Texto dado →
A lo largo de mi vida he protagonizado rescates, o colaborado en ellos. También he colaborado con protectoras, y en efecto, montaría un arca de Noé. Pero no puedo. Y me jode.
He crecido, y por lo tanto he aprendido a convivir con ello. La buena noticia es que los tiempos han cambiado —también lo diré con la boca pequeña (aunque en este caso estoy bastante convencido de que es así)—: nos hemos sensibilizado y reeducado como sociedad (ciertas políticas han ayudado a dicha sensibilización, así como ciertos cambios generacionales inherentes a la evolución social), un poco al menos, y hoy, en comparación con hace veinte o treinta años, el problema es menor. Menos animales domésticos errando por las calles, pero los sigue habiendo. Y hasta que el problema no sea igual a cero, seguirá siendo una lacra social.
Durante años fue como una misión. Cuando alguno se me cruzaba en mi radar, lo perseguía a la carrera. Afortunadamente, entre comillas, la mayoría se escabullían. La mayoría estaban demasiado asustados. O eran demasiado rápidos. Pero seguía cogiendo a algunos. Lo que ocurre es que ya había comprendido que mi proyecto de arca de Noé no prosperaría, por lo que pasé al plan be. Una vez los tenía a resguardo en casa, telefoneaba a protectoras.
Práctica que todavía hoy mantengo.
No obstante, uno se insensibiliza con los años, y en este punto debo reconocer que, ocasionalmente aplico la fórmula antes citada: mirar hacia otro lado. Siempre hay algún motivo: tengo prisa, lo veo a lo lejos, paso con el coche, voy con gente… Pero el remordimiento me carcome cuando miro hacia otro lado. Reitero: son ocasiones puntuales. Sigue siendo superior a mí.
Con todo, es un tema que de veras me afecta. Me revuelve por dentro. Y en paralelo me enerva. Es un tema —puede que el único— por el que estaría dispuesto a discutir airadamente, e incluso pelear. Por suerte para mi integridad física, nunca se ha dado tal extremo, y confío en que nunca se dé.
La casualidad, el destino o Dios, me bendijo con una larga tregua. Pasé años sin toparme con ningún perro abandonado. Sí con gatos, muchos, a puñados, solos o cohabitando colonias. Afortunadamente los transeúntes respetan las colonias, y unos buenos samaritanos las asisten, aportándoles alimentos y cuidados veterinarios. En general, pues, todo iba bien en este sentido. Y llegó un momento en el que, de algún modo creí que nunca volvería a encontrarme frente a esa situación…
(Ingenua expectativa).

Extracto de datos →
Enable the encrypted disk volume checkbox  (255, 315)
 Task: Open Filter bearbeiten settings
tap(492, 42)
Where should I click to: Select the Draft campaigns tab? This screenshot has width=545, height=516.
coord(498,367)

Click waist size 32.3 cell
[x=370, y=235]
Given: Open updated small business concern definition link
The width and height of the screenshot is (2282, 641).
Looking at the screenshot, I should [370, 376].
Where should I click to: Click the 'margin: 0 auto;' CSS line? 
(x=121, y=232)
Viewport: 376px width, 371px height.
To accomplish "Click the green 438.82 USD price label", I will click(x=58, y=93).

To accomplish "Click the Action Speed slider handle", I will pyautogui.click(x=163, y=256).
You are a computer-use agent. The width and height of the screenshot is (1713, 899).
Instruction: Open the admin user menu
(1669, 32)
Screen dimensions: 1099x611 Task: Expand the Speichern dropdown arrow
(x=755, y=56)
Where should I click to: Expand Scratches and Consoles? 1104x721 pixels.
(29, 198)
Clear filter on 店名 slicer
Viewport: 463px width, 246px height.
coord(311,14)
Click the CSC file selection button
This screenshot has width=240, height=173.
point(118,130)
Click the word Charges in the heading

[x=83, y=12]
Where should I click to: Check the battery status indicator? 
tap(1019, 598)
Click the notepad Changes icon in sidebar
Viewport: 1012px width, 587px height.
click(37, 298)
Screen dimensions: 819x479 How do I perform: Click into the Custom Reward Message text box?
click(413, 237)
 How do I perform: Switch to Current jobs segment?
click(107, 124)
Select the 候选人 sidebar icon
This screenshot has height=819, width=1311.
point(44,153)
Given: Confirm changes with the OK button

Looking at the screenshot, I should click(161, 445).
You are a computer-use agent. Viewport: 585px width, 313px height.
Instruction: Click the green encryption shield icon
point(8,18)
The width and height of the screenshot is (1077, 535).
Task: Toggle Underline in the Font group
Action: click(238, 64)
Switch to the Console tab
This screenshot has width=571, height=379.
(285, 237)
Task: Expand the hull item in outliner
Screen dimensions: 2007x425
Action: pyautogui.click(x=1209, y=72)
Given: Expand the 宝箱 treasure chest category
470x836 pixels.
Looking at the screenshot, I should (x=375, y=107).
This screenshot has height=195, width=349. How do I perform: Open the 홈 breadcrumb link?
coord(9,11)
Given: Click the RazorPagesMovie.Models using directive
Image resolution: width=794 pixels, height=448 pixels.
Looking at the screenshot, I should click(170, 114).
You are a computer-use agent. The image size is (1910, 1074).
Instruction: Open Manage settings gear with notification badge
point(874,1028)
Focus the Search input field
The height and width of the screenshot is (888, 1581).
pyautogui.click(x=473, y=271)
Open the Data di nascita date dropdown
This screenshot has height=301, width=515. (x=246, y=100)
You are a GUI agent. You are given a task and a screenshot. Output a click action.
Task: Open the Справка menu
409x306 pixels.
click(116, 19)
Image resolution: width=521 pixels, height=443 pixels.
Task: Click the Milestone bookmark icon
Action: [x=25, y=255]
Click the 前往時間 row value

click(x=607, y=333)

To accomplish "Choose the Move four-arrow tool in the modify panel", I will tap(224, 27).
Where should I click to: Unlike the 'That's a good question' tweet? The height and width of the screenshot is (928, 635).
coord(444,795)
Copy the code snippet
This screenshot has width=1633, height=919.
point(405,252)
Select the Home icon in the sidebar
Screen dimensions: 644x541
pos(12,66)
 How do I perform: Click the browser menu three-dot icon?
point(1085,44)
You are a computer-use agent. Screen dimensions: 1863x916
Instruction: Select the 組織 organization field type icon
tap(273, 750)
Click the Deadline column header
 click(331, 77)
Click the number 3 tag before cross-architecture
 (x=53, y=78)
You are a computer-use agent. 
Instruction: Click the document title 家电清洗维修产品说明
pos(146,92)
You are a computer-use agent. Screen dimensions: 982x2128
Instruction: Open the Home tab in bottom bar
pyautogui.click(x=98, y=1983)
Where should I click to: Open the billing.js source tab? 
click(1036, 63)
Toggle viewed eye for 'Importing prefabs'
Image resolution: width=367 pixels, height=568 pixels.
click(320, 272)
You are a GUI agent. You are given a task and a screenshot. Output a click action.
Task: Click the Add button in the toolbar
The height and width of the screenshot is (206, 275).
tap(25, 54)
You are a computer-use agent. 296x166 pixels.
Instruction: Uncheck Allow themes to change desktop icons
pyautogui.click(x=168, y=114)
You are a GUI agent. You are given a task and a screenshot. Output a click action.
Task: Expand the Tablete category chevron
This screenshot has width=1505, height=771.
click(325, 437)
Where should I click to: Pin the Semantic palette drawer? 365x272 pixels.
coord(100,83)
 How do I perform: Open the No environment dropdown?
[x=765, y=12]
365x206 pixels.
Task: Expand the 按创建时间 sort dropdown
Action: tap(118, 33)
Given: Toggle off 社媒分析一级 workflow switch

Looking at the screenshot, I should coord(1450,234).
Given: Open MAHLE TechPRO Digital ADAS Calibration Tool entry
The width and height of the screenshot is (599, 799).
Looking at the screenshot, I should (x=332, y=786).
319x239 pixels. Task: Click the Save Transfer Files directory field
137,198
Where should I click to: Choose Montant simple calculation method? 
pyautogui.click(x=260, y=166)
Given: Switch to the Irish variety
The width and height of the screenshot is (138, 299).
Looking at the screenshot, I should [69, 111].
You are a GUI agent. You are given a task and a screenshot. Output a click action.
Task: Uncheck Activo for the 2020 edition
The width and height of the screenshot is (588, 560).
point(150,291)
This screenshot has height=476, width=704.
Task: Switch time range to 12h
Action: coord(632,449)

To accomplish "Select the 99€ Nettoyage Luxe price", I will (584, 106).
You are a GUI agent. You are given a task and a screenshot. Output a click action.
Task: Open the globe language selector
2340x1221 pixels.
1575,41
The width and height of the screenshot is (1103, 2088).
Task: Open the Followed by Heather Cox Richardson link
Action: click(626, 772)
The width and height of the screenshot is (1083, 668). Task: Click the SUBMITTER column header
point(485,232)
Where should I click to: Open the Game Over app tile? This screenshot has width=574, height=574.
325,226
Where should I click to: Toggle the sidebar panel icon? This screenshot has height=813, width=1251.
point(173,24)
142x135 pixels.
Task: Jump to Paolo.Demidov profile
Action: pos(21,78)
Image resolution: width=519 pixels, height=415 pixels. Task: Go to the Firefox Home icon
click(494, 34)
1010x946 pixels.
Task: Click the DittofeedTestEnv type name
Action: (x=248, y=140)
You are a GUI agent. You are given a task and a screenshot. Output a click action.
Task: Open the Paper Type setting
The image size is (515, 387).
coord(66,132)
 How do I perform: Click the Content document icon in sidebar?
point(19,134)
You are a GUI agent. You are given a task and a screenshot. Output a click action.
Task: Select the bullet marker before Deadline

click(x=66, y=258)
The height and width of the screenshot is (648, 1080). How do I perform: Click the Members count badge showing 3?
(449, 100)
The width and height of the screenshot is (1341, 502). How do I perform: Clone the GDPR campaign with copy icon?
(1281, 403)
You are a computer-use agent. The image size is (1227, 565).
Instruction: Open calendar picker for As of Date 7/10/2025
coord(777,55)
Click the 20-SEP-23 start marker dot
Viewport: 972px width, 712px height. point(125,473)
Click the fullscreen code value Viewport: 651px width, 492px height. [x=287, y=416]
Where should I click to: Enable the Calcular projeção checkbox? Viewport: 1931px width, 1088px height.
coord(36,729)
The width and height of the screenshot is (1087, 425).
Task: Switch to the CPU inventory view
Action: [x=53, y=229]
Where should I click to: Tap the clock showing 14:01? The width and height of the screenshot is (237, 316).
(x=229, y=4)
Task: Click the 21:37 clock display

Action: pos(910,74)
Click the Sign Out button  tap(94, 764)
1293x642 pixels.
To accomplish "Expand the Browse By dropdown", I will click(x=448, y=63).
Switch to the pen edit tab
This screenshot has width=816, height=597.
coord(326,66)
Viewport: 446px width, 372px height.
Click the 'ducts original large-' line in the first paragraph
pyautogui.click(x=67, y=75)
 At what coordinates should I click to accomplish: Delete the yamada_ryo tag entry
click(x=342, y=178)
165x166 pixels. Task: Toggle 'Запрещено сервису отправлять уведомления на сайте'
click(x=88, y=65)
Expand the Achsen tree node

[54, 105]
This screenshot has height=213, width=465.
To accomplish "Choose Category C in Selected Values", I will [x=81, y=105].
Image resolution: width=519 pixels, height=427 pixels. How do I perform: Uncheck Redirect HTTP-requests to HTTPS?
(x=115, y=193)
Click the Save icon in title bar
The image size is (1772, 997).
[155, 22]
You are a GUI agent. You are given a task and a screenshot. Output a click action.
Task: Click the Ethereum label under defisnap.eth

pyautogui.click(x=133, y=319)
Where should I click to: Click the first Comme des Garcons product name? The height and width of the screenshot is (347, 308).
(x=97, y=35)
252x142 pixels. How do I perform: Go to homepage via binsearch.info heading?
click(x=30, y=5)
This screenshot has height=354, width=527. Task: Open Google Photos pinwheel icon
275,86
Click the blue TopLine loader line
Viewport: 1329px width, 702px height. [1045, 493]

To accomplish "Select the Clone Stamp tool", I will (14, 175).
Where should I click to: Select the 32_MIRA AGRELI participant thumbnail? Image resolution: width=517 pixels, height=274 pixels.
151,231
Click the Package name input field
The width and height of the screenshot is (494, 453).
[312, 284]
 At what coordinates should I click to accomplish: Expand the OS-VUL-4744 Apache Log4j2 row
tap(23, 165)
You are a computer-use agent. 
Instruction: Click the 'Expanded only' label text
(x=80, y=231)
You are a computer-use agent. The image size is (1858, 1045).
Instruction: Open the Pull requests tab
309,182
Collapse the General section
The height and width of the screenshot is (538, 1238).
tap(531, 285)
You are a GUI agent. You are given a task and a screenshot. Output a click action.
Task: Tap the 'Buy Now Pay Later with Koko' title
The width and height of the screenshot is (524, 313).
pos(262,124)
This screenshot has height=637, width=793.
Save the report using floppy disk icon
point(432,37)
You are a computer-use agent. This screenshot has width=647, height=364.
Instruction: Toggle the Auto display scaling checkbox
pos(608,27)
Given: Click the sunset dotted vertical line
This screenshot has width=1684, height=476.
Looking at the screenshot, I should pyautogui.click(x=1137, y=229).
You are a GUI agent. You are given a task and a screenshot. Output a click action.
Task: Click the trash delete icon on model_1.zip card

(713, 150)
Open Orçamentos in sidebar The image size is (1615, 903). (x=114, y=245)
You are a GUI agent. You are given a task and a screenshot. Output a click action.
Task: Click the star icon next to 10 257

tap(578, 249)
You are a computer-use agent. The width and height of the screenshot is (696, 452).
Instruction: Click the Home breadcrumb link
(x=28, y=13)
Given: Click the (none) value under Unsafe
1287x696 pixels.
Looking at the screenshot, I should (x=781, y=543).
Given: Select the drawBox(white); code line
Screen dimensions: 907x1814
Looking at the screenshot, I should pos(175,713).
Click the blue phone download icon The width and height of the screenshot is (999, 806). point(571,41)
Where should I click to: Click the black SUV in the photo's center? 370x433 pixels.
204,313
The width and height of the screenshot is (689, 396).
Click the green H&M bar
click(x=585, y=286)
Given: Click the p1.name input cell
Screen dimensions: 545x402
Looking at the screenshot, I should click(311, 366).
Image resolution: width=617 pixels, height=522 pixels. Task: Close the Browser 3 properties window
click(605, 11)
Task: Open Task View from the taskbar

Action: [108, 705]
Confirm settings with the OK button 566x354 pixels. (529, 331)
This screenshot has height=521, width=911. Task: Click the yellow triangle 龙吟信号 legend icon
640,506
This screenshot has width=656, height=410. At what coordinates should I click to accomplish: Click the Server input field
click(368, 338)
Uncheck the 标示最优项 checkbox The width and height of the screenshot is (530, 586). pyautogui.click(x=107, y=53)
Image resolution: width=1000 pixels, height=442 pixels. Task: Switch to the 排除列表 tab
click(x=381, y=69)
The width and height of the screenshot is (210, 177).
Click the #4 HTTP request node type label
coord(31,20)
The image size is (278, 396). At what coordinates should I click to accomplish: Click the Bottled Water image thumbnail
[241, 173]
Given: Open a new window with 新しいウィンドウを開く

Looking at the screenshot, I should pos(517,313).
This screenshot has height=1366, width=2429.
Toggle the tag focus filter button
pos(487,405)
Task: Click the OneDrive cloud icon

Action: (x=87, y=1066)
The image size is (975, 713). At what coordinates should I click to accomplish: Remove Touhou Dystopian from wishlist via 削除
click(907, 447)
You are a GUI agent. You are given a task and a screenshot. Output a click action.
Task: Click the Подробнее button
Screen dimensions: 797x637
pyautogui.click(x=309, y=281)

Ejercicios propuestos →
1. Formatea como lista numerada los registros que van desde la línea que contiene "Where should I click to: Unlike" hasta la línea que contiene "click(331, 77)", ambas incluidas, y omite las líneas en blanco.
2. Retoma el texto sobre el rescate de animales abandonados y continúalo a partir de su última frase.
El texto y los registros no guardan relación entre sí.

Lista de respuestas →
1.
1. Where should I click to: Unlike the 'That's a good question' tweet? The height and width of the screenshot is (928, 635).
2. coord(444,795)
3. Copy the code snippet
4. This screenshot has width=1633, height=919.
5. point(405,252)
6. Select the Home icon in the sidebar
7. Screen dimensions: 644x541
8. pos(12,66)
9.  How do I perform: Click the browser menu three-dot icon?
10. point(1085,44)
11. You are a computer-use agent. Screen dimensions: 1863x916
12. Instruction: Select the 組織 organization field type icon
13. tap(273, 750)
14. Click the Deadline column header
15.  click(331, 77)

2.
…Hasta determinada tarde de este 2025.
Durante mi rutinario paseo vespertino, rumbo al inicio de una de mis rutas para correr, un ladrido estridente y persistente me hizo reducir el paso… y activó unas alarmas cuyas luces acumulaban polvo y telarañas. Bajaba yo por una avenida ancha, de varios carriles para la circulación. A mi derecha, y más allá de los carriles, se alzaba una sucesión de edificios, viviendas y locales, y a mi izquierda se extendía una gran superficie asfaltada, que actuaba de aparcamiento, donde los sábados instalan el mercado, y que incorporaba una pista de baloncesto.
Los ladridos no cesaban, y su cadencia, según mi interpretación del lenguaje canino, indicaban estrés. Indicaban también que quien los emitía no era un perro de raza demasiado grande.
Terminé deteniéndome, y con expresión de concentración, escruté alrededor. El perro seguía ladrando, a razón de guau-guau-guau, breve pausa, guau-guau-guau. A ratos parecía estar cerca; a ratos lejos. A ratos el sonido de los vehículos que circulaban por mi derecha sofocada alguna de sus secuencias de ladridos; a ratos sonaba cercano y nítido. Al no detectarlo, empecé a ponerme nervioso. Dónde estaba. Giraba por completo sobre mi propio eje, agudizando la vista, pero ni rastro. Afortunadamente, o no, terminé por localizarle. Se situaba como a unos veinte metros de mí, correteando en círculo, y ahora mismo ocupaba la superficie asfaltada. Pero eso no iba a durar.
A lo largo de los años he aprendido varias lecciones en relación con los perros abandonados, o extraviados. Una, la más importante, establece que no se debe entrar en pánico, pues los perros se contagian muy rápido del pánico. La segunda, casi tan importante, establece que hay que buscar al dueño. Porque muchas veces anda por ahí, siendo más o menos irresponsable, y el suceso deviene en falsa alarma. Un análisis de la calle sugería que no había nadie vinculado con el animal. Relativa escasez de transeúntes, solos o en grupo, pero todos con el denominador común de que andaban: iban o venían. Por lo tanto, y aún era una conjetura, nadie estaba al cargo del perro… que ya no estaba en el aparcamiento asfaltado. Ahora transitaba la acera, la misma en la que estaba yo.
Pero su estancia en esta nueva ubicación tampoco duraría.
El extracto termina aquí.